* [Directions]:
Return the entries word for word, starting at the line that contains "Screen dimensions: 948x547" and ending at the end of the entries, with the pictures left out.

* [Data shown]:
——————
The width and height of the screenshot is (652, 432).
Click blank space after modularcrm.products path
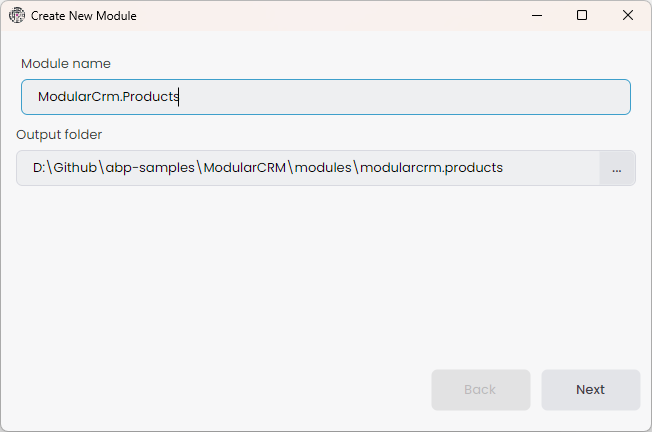pyautogui.click(x=550, y=168)
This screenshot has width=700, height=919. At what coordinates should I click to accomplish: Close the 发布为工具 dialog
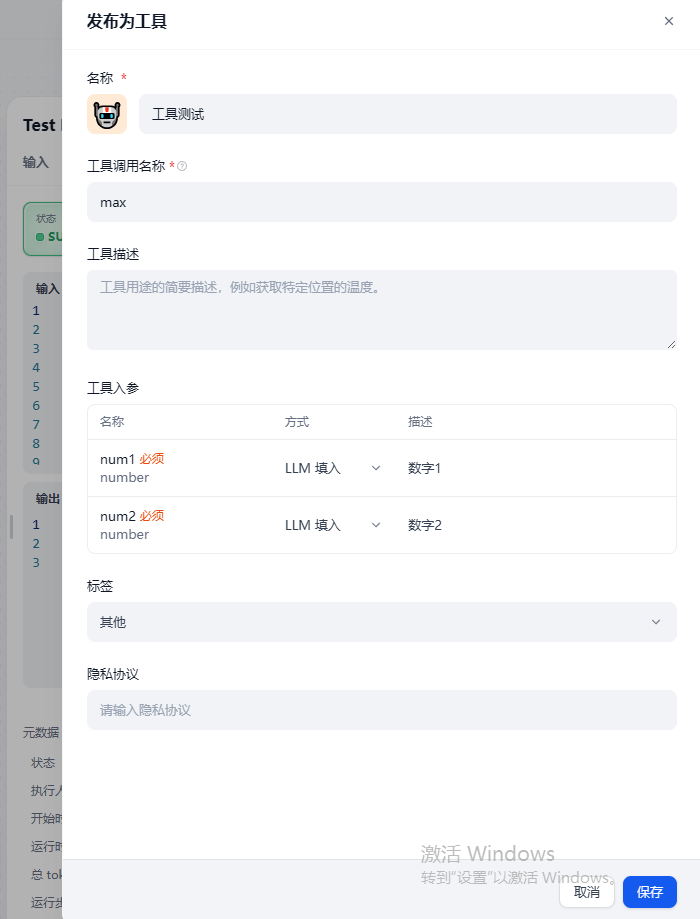668,21
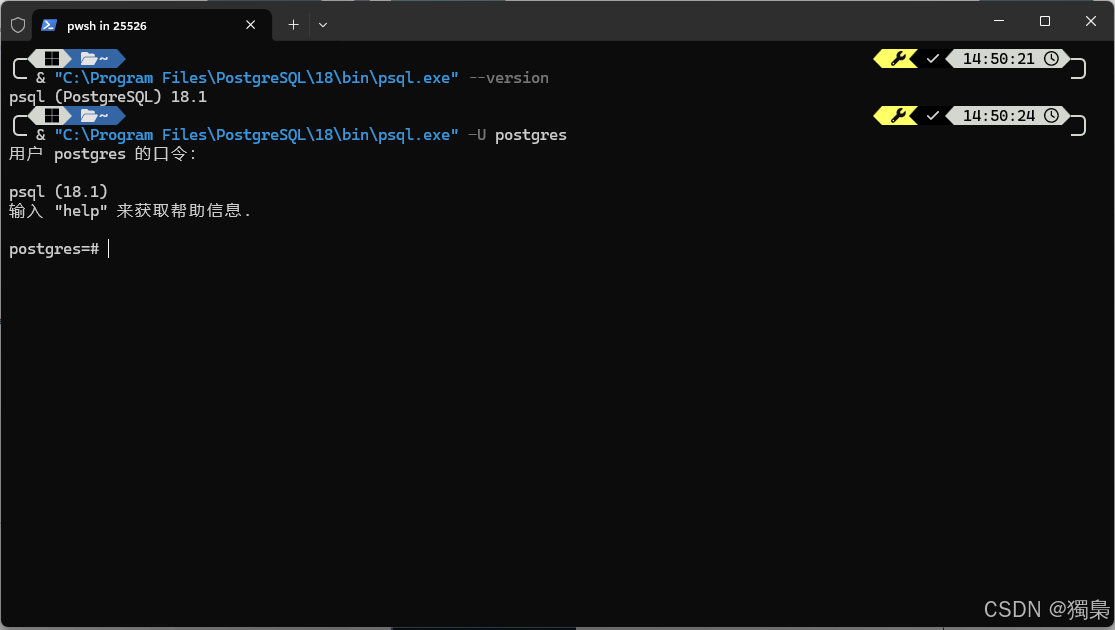The image size is (1115, 630).
Task: Click the taskbar at the screen bottom
Action: [x=557, y=626]
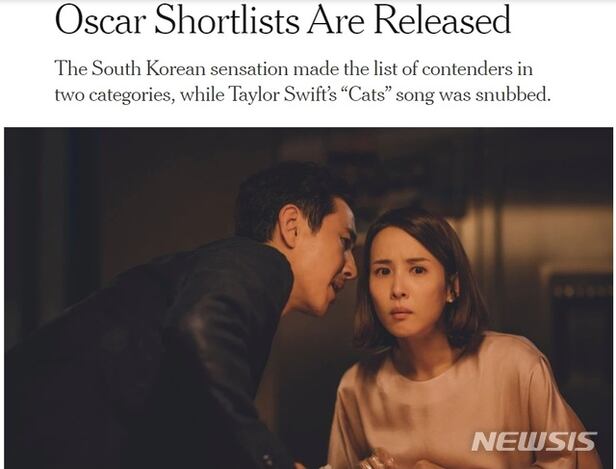This screenshot has height=469, width=616.
Task: Open the movie still photo
Action: (x=308, y=298)

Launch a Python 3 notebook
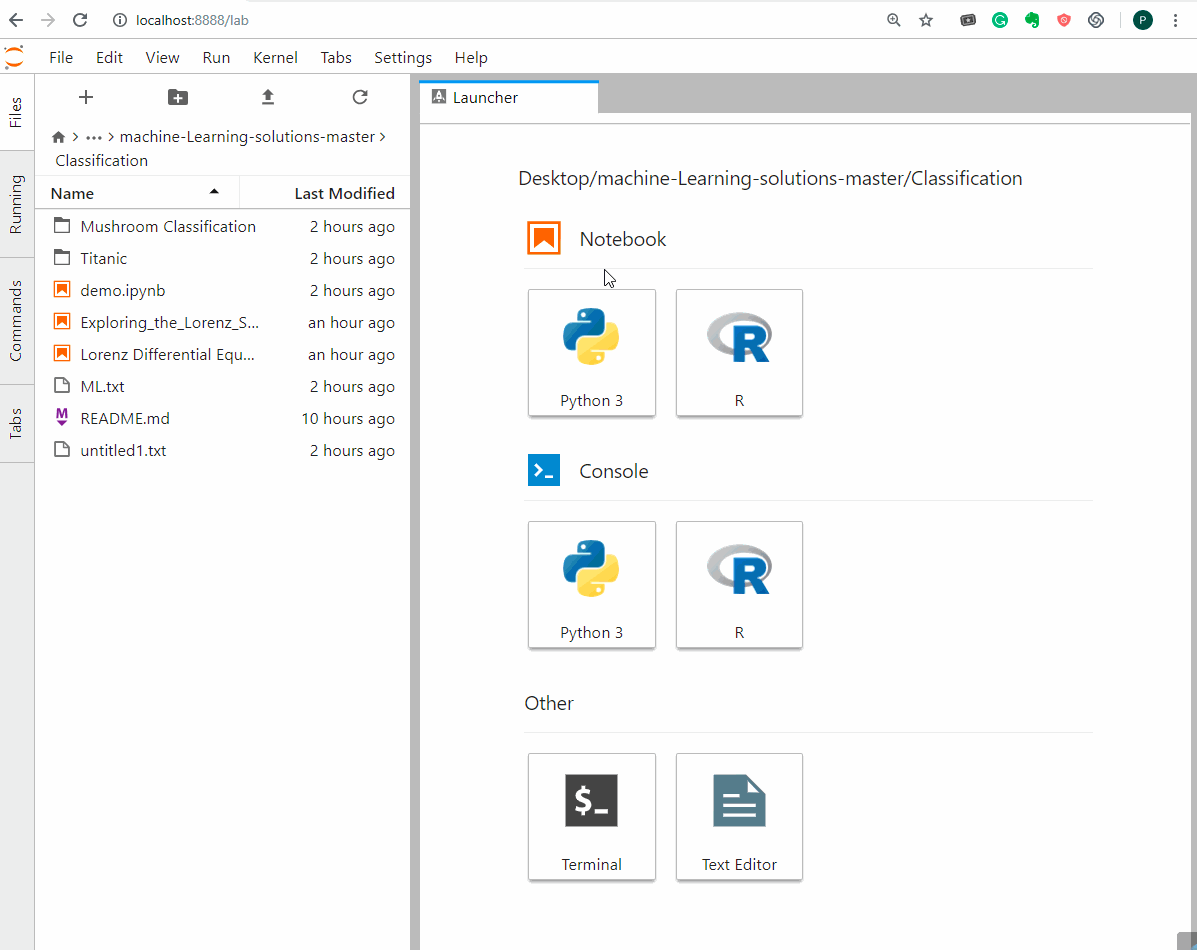pyautogui.click(x=591, y=353)
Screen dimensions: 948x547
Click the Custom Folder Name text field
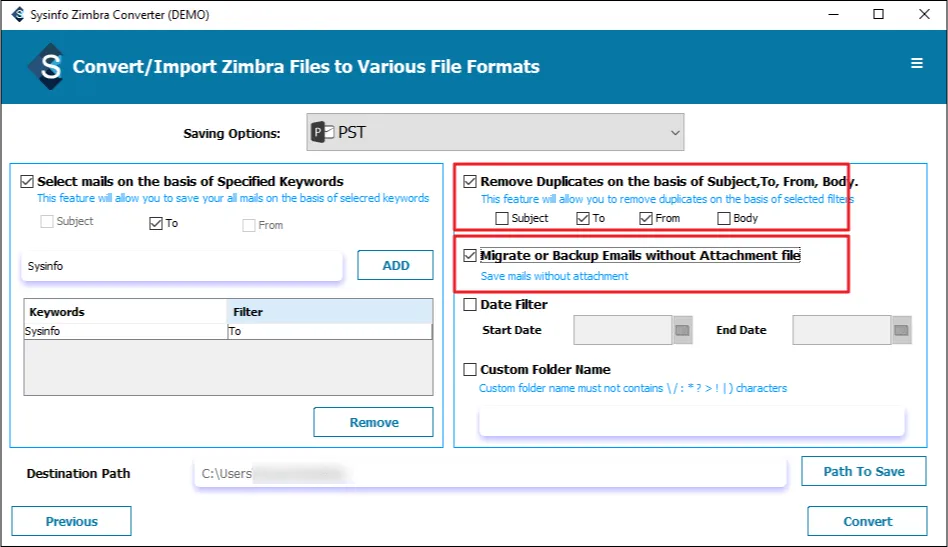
——————
* [Completed exercise]:
Screen dimensions: 948x547
Click the Custom Folder Name text field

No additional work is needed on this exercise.